Liability Insurance. Similar to other Philippine insurance products, liability insurance provides coverage for medical and property damages resulting from accidents involving the insured and third parties. There are two types of liability policies available in the Philippines. These policies are Non-Acute Insurance and Accident Liability Insurance.
Casualty Insurance. Casualty insurance is applicable in the Philippines and is one of the most popular insurances in the country. It offers coverage for personal accidents and disasters. It is also popular among businesses that have employees that work at risk for lawsuits or for employers that are responsible for employee injury. Casualty insurance company can be a part of a group or purchased individually.
Residual Income and Profit Insurance. Residual income and profit insurance policies are considered as income replacement policies in the Philippine insurance industry. This means that the amount of premium income paid out is equivalent to the sum of money invested if the policyholder dies. Residual income policies are regulated by the Insured Retirement Benefits Act.

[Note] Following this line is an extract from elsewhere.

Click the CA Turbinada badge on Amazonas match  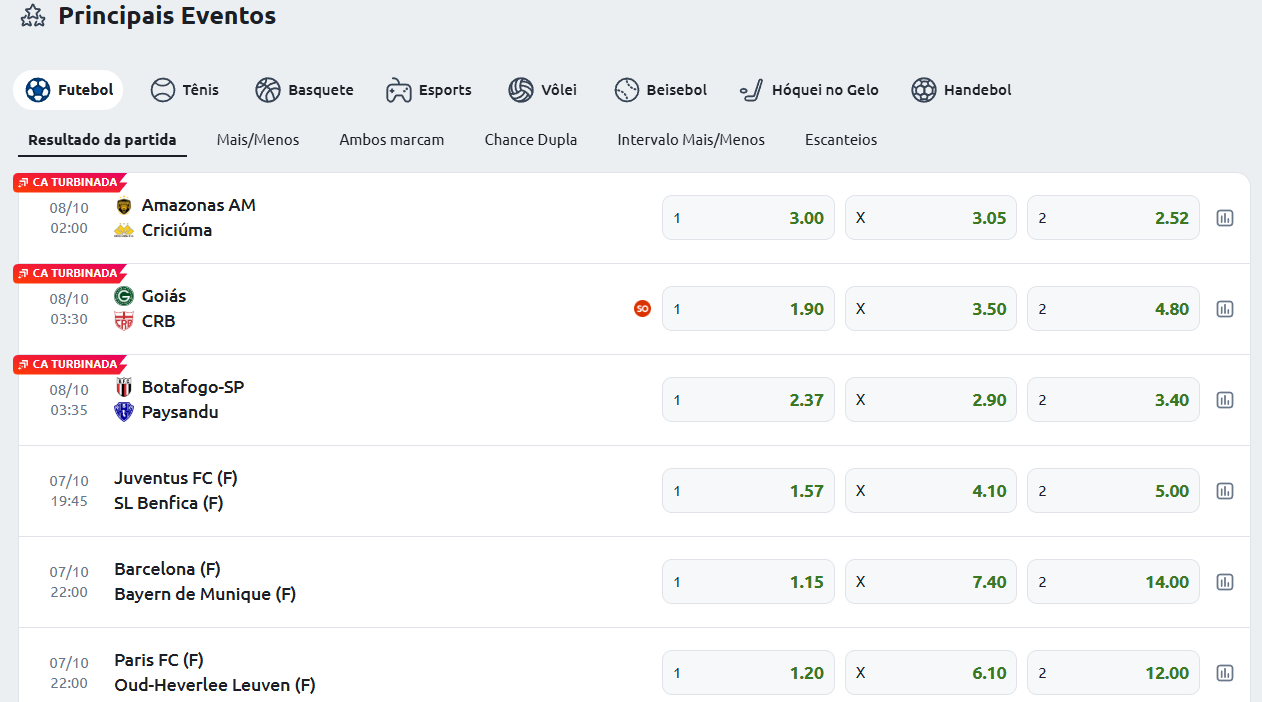[x=71, y=182]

Premium Income Protection Insurance. This type of policy is offered by the standard lines carrier. A standard lines carrier is a company that insures the policyholders’ accounts receivable only and does not insure their investment.
You must buy insurance policies from a reputable company with good reputation. Insurance agents may not disclose important facts about the company or the plans. It is up to you to ask the agent any questions regarding the plan. You should also ensure that you get enough information about the premiums so you will know how much you are paying for your policy.
When choosing an insurance company, you have to remember that different insurance companies offer different types of plans and premiums. Choose an insurer who can give you an insurance plan that fits your budget and your goals. Ask friends, relatives, and colleagues for referrals if they have used any.